I wrote on Tuesday that you may not have to stretch your hip flexors, even if they feel “tight”. I also showed how easy it is to screw up a hip flexor stretch. If you missed it, make sure to read it HERE. But how does someone knows if he needs to stretch his hip flexors if we can’t rely on the fact that they feel “tight”? Those who are familiar with muscle testing a bit will say to use the Thomas test (or one of its variations) to assess hip flexor length. The Thomas test is a commonly used test among strength coaches, physical therapist and other rehab/training professionals. Here is what it looks like:
By letting one leg hang down, you can usually know if the person has short/stiff hip flexors if the knee of the down leg hangs higher than the hip. In the case of a shortness in the rectus femoris the knee will also stay extended over 90 degrees of flexion. A positive Thomas test (knee staying above hip level) usually is good indications that your hip flexors are short or stiff, but as I mentioned before it might mean that the problem is neurological, and stretching your hip flexors won’t solve the problem. To add to the confusion, a negative Thomas test (knee dropping all the way down) doesn’t mean that your hip flexors aren’t short/stiff. It could mean that your anterior capsule and ligaments are overstretched. One way to prevent this is to make sure that you stretch your hip flexors the right way, like I mentioned in my last post. But how do you know if it’s a capsule/ligaments issue or not?

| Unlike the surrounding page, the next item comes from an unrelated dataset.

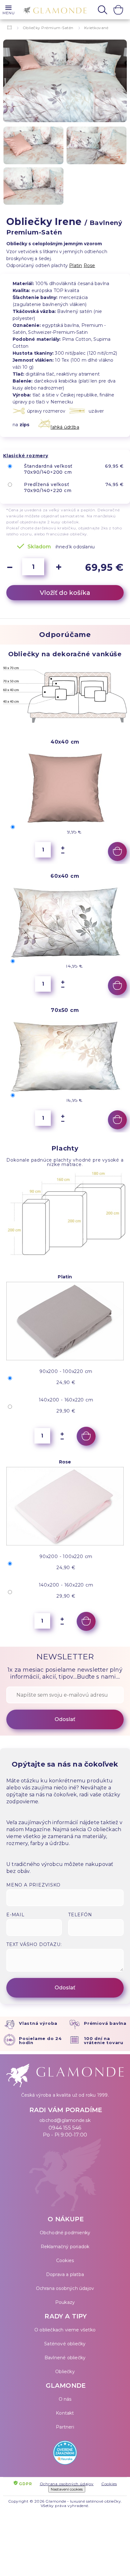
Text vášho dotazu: (34, 1944)
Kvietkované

Using the adduction drop test in conjunction to the Thomas test might be a good option. Here’s what it looks like:
The adduction drop test is something I picked up from the Postural Restoration Institute. They commonly use this test to identify what is called a left AIC (Anterior-Interior Chain) pattern, which implicates that most human beings are stuck in external rotation and abduction, and hip flexion in the left hip. The combination of a positive adduction drop test and a positive Thomas test usually points in the direction of a left AIC pattern because of the lack of hip extension and adduction on the left side.
We can also use the combination of these two tests to identify anterior capsule and/or ligament laxity. A positive adduction drop test and a negative Thomas test would be indication of anterior laxity in the hip capsule and/or ligaments.
Assessing before you prescribe a hip flexor stretch and making sure it is performed correctly if you need to prescribe it are the two keys here.